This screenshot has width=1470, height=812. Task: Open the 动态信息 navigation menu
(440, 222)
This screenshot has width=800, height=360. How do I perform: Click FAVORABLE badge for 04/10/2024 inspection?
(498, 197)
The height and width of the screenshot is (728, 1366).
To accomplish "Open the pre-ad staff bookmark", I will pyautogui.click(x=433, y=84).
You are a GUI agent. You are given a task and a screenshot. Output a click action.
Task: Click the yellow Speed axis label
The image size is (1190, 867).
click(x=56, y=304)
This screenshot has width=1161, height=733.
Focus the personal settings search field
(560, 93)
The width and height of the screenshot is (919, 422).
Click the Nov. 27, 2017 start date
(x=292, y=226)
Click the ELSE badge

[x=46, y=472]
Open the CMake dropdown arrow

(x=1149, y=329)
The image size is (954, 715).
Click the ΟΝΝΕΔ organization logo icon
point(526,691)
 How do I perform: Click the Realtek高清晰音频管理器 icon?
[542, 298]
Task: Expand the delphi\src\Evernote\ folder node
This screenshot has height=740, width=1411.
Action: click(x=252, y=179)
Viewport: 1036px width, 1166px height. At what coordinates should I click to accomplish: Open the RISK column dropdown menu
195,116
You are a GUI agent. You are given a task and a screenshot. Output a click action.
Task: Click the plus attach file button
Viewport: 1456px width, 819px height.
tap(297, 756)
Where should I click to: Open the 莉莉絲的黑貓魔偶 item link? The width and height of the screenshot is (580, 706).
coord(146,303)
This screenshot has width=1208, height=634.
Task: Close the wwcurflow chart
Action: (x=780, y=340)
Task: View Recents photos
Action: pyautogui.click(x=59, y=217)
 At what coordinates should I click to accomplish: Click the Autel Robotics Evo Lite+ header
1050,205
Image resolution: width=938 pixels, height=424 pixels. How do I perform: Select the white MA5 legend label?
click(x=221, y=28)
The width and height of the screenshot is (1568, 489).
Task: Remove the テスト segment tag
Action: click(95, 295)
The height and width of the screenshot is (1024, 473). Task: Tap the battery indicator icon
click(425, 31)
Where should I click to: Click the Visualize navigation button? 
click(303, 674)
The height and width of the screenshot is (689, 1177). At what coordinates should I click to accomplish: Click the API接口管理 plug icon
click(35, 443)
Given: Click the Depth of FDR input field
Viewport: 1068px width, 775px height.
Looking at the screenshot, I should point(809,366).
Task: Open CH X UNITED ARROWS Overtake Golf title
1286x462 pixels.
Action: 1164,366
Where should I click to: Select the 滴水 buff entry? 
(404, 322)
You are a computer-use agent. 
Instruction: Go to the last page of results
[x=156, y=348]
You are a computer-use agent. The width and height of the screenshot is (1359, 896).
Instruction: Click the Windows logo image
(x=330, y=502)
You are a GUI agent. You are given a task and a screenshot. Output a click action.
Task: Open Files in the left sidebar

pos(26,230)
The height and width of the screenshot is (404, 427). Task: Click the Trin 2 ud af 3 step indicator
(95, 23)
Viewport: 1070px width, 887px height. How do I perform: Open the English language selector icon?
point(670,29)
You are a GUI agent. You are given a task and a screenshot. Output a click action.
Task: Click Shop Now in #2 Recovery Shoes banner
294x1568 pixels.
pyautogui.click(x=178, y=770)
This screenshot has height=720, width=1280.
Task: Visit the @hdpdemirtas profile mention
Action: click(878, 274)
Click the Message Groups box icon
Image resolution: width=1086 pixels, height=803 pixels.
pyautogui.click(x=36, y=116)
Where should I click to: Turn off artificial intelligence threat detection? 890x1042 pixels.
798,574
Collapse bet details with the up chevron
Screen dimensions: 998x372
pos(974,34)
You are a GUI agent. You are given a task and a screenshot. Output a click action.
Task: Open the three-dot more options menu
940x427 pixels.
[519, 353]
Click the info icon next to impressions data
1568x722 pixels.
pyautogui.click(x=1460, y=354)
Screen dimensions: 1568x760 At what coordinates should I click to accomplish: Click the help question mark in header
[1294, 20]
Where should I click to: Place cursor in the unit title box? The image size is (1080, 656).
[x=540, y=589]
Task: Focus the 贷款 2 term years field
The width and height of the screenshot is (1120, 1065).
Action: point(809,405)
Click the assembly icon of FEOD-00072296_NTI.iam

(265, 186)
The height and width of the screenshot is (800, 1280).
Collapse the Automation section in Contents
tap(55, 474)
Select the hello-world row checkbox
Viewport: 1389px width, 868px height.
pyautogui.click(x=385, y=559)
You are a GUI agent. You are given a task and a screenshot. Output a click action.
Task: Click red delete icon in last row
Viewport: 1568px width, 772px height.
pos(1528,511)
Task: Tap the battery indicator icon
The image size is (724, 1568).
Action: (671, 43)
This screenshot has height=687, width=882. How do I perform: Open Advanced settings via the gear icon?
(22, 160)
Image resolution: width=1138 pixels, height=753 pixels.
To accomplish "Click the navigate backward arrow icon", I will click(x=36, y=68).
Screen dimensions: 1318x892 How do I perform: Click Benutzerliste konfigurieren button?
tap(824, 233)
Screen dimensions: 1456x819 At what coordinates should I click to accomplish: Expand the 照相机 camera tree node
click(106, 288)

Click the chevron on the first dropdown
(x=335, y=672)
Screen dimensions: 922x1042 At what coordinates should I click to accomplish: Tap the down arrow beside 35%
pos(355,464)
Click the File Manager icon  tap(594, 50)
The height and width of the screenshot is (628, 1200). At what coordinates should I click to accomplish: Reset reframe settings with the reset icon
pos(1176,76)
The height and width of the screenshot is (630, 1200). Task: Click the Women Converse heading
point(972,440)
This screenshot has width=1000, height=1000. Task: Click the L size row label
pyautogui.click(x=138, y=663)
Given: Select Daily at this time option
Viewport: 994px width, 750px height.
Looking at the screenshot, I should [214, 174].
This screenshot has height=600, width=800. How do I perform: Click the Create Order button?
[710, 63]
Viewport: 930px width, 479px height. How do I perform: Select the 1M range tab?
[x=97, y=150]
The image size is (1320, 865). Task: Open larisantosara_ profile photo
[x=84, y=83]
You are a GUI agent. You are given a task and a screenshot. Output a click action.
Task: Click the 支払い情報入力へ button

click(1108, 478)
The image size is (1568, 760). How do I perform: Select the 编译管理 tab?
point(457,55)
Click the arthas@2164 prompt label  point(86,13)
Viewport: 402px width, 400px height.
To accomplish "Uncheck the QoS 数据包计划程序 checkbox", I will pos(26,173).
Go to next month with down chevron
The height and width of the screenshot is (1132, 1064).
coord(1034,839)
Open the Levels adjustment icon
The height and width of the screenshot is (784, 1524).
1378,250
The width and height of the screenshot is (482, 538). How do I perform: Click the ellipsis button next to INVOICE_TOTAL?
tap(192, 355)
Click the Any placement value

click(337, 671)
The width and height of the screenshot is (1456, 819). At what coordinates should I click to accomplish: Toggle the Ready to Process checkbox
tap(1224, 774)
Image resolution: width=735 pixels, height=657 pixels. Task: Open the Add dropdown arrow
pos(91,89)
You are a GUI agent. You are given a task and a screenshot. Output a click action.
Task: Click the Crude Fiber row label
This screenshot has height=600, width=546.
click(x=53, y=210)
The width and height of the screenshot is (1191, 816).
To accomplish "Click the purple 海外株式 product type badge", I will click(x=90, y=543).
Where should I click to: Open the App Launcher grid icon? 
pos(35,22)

Task goal: Format every line of the listing above as a Markdown table with the columns "No." and "Line," numbering the rows in order and omitting blank lines.

Solution:
| No. | Line |
|---|---|
| 1 | This screenshot has width=1470, height=812. Task: Open the 动态信息 navigation menu |
| 2 | (440, 222) |
| 3 | This screenshot has width=800, height=360. How do I perform: Click FAVORABLE badge for 04/10/2024 inspection? |
| 4 | (498, 197) |
| 5 | The height and width of the screenshot is (728, 1366). |
| 6 | To accomplish "Open the pre-ad staff bookmark", I will pyautogui.click(x=433, y=84). |
| 7 | You are a GUI agent. You are given a task and a screenshot. Output a click action. |
| 8 | Task: Click the yellow Speed axis label |
| 9 | The image size is (1190, 867). |
| 10 | click(x=56, y=304) |
| 11 | This screenshot has width=1161, height=733. |
| 12 | Focus the personal settings search field |
| 13 | (560, 93) |
| 14 | The width and height of the screenshot is (919, 422). |
| 15 | Click the Nov. 27, 2017 start date |
| 16 | (x=292, y=226) |
| 17 | Click the ELSE badge |
| 18 | [x=46, y=472] |
| 19 | Open the CMake dropdown arrow |
| 20 | (x=1149, y=329) |
| 21 | The image size is (954, 715). |
| 22 | Click the ΟΝΝΕΔ organization logo icon |
| 23 | point(526,691) |
| 24 |  How do I perform: Click the Realtek高清晰音频管理器 icon? |
| 25 | [542, 298] |
| 26 | Task: Expand the delphi\src\Evernote\ folder node |
| 27 | This screenshot has height=740, width=1411. |
| 28 | Action: click(x=252, y=179) |
| 29 | Viewport: 1036px width, 1166px height. At what coordinates should I click to accomplish: Open the RISK column dropdown menu |
| 30 | 195,116 |
| 31 | You are a GUI agent. You are given a task and a screenshot. Output a click action. |
| 32 | Task: Click the plus attach file button |
| 33 | Viewport: 1456px width, 819px height. |
| 34 | tap(297, 756) |
| 35 | Where should I click to: Open the 莉莉絲的黑貓魔偶 item link? The width and height of the screenshot is (580, 706). |
| 36 | coord(146,303) |
| 37 | This screenshot has width=1208, height=634. |
| 38 | Task: Close the wwcurflow chart |
| 39 | Action: (x=780, y=340) |
| 40 | Task: View Recents photos |
| 41 | Action: pyautogui.click(x=59, y=217) |
| 42 |  At what coordinates should I click to accomplish: Click the Autel Robotics Evo Lite+ header |
| 43 | 1050,205 |
| 44 | Image resolution: width=938 pixels, height=424 pixels. How do I perform: Select the white MA5 legend label? |
| 45 | click(x=221, y=28) |
| 46 | The width and height of the screenshot is (1568, 489). |
| 47 | Task: Remove the テスト segment tag |
| 48 | Action: click(95, 295) |
| 49 | The height and width of the screenshot is (1024, 473). Task: Tap the battery indicator icon |
| 50 | click(425, 31) |
| 51 | Where should I click to: Click the Visualize navigation button?  |
| 52 | click(303, 674) |
| 53 | The height and width of the screenshot is (689, 1177). At what coordinates should I click to accomplish: Click the API接口管理 plug icon |
| 54 | click(35, 443) |
| 55 | Given: Click the Depth of FDR input field |
| 56 | Viewport: 1068px width, 775px height. |
| 57 | Looking at the screenshot, I should point(809,366). |
| 58 | Task: Open CH X UNITED ARROWS Overtake Golf title |
| 59 | 1286x462 pixels. |
| 60 | Action: 1164,366 |
| 61 | Where should I click to: Select the 滴水 buff entry?  |
| 62 | (404, 322) |
| 63 | You are a computer-use agent.  |
| 64 | Instruction: Go to the last page of results |
| 65 | [x=156, y=348] |
| 66 | You are a computer-use agent. The width and height of the screenshot is (1359, 896). |
| 67 | Instruction: Click the Windows logo image |
| 68 | (x=330, y=502) |
| 69 | You are a GUI agent. You are given a task and a screenshot. Output a click action. |
| 70 | Task: Open Files in the left sidebar |
| 71 | pos(26,230) |
| 72 | The height and width of the screenshot is (404, 427). Task: Click the Trin 2 ud af 3 step indicator |
| 73 | (95, 23) |
| 74 | Viewport: 1070px width, 887px height. How do I perform: Open the English language selector icon? |
| 75 | point(670,29) |
| 76 | You are a GUI agent. You are given a task and a screenshot. Output a click action. |
| 77 | Task: Click Shop Now in #2 Recovery Shoes banner |
| 78 | 294x1568 pixels. |
| 79 | pyautogui.click(x=178, y=770) |
| 80 | This screenshot has height=720, width=1280. |
| 81 | Task: Visit the @hdpdemirtas profile mention |
| 82 | Action: click(878, 274) |
| 83 | Click the Message Groups box icon |
| 84 | Image resolution: width=1086 pixels, height=803 pixels. |
| 85 | pyautogui.click(x=36, y=116) |
| 86 | Where should I click to: Turn off artificial intelligence threat detection? 890x1042 pixels. |
| 87 | 798,574 |
| 88 | Collapse bet details with the up chevron |
| 89 | Screen dimensions: 998x372 |
| 90 | pos(974,34) |
| 91 | You are a GUI agent. You are given a task and a screenshot. Output a click action. |
| 92 | Task: Open the three-dot more options menu |
| 93 | 940x427 pixels. |
| 94 | [519, 353] |
| 95 | Click the info icon next to impressions data |
| 96 | 1568x722 pixels. |
| 97 | pyautogui.click(x=1460, y=354) |
| 98 | Screen dimensions: 1568x760 At what coordinates should I click to accomplish: Click the help question mark in header |
| 99 | [1294, 20] |
| 100 | Where should I click to: Place cursor in the unit title box? The image size is (1080, 656). |
| 101 | [x=540, y=589] |
| 102 | Task: Focus the 贷款 2 term years field |
| 103 | The width and height of the screenshot is (1120, 1065). |
| 104 | Action: point(809,405) |
| 105 | Click the assembly icon of FEOD-00072296_NTI.iam |
| 106 | (265, 186) |
| 107 | The height and width of the screenshot is (800, 1280). |
| 108 | Collapse the Automation section in Contents |
| 109 | tap(55, 474) |
| 110 | Select the hello-world row checkbox |
| 111 | Viewport: 1389px width, 868px height. |
| 112 | pyautogui.click(x=385, y=559) |
| 113 | You are a GUI agent. You are given a task and a screenshot. Output a click action. |
| 114 | Task: Click red delete icon in last row |
| 115 | Viewport: 1568px width, 772px height. |
| 116 | pos(1528,511) |
| 117 | Task: Tap the battery indicator icon |
| 118 | The image size is (724, 1568). |
| 119 | Action: (671, 43) |
| 120 | This screenshot has height=687, width=882. How do I perform: Open Advanced settings via the gear icon? |
| 121 | (22, 160) |
| 122 | Image resolution: width=1138 pixels, height=753 pixels. |
| 123 | To accomplish "Click the navigate backward arrow icon", I will click(x=36, y=68). |
| 124 | Screen dimensions: 1318x892 How do I perform: Click Benutzerliste konfigurieren button? |
| 125 | tap(824, 233) |
| 126 | Screen dimensions: 1456x819 At what coordinates should I click to accomplish: Expand the 照相机 camera tree node |
| 127 | click(106, 288) |
| 128 | Click the chevron on the first dropdown |
| 129 | (x=335, y=672) |
| 130 | Screen dimensions: 922x1042 At what coordinates should I click to accomplish: Tap the down arrow beside 35% |
| 131 | pos(355,464) |
| 132 | Click the File Manager icon  tap(594, 50) |
| 133 | The height and width of the screenshot is (628, 1200). At what coordinates should I click to accomplish: Reset reframe settings with the reset icon |
| 134 | pos(1176,76) |
| 135 | The height and width of the screenshot is (630, 1200). Task: Click the Women Converse heading |
| 136 | point(972,440) |
| 137 | This screenshot has width=1000, height=1000. Task: Click the L size row label |
| 138 | pyautogui.click(x=138, y=663) |
| 139 | Given: Select Daily at this time option |
| 140 | Viewport: 994px width, 750px height. |
| 141 | Looking at the screenshot, I should [214, 174]. |
| 142 | This screenshot has height=600, width=800. How do I perform: Click the Create Order button? |
| 143 | [710, 63] |
| 144 | Viewport: 930px width, 479px height. How do I perform: Select the 1M range tab? |
| 145 | [x=97, y=150] |
| 146 | The image size is (1320, 865). Task: Open larisantosara_ profile photo |
| 147 | [x=84, y=83] |
| 148 | You are a GUI agent. You are given a task and a screenshot. Output a click action. |
| 149 | Task: Click the 支払い情報入力へ button |
| 150 | click(1108, 478) |
| 151 | The image size is (1568, 760). How do I perform: Select the 编译管理 tab? |
| 152 | point(457,55) |
| 153 | Click the arthas@2164 prompt label  point(86,13) |
| 154 | Viewport: 402px width, 400px height. |
| 155 | To accomplish "Uncheck the QoS 数据包计划程序 checkbox", I will pos(26,173). |
| 156 | Go to next month with down chevron |
| 157 | The height and width of the screenshot is (1132, 1064). |
| 158 | coord(1034,839) |
| 159 | Open the Levels adjustment icon |
| 160 | The height and width of the screenshot is (784, 1524). |
| 161 | 1378,250 |
| 162 | The width and height of the screenshot is (482, 538). How do I perform: Click the ellipsis button next to INVOICE_TOTAL? |
| 163 | tap(192, 355) |
| 164 | Click the Any placement value |
| 165 | click(337, 671) |
| 166 | The width and height of the screenshot is (1456, 819). At what coordinates should I click to accomplish: Toggle the Ready to Process checkbox |
| 167 | tap(1224, 774) |
| 168 | Image resolution: width=735 pixels, height=657 pixels. Task: Open the Add dropdown arrow |
| 169 | pos(91,89) |
| 170 | You are a GUI agent. You are given a task and a screenshot. Output a click action. |
| 171 | Task: Click the Crude Fiber row label |
| 172 | This screenshot has height=600, width=546. |
| 173 | click(x=53, y=210) |
| 174 | The width and height of the screenshot is (1191, 816). |
| 175 | To accomplish "Click the purple 海外株式 product type badge", I will click(x=90, y=543). |
| 176 | Where should I click to: Open the App Launcher grid icon?  |
| 177 | pos(35,22) |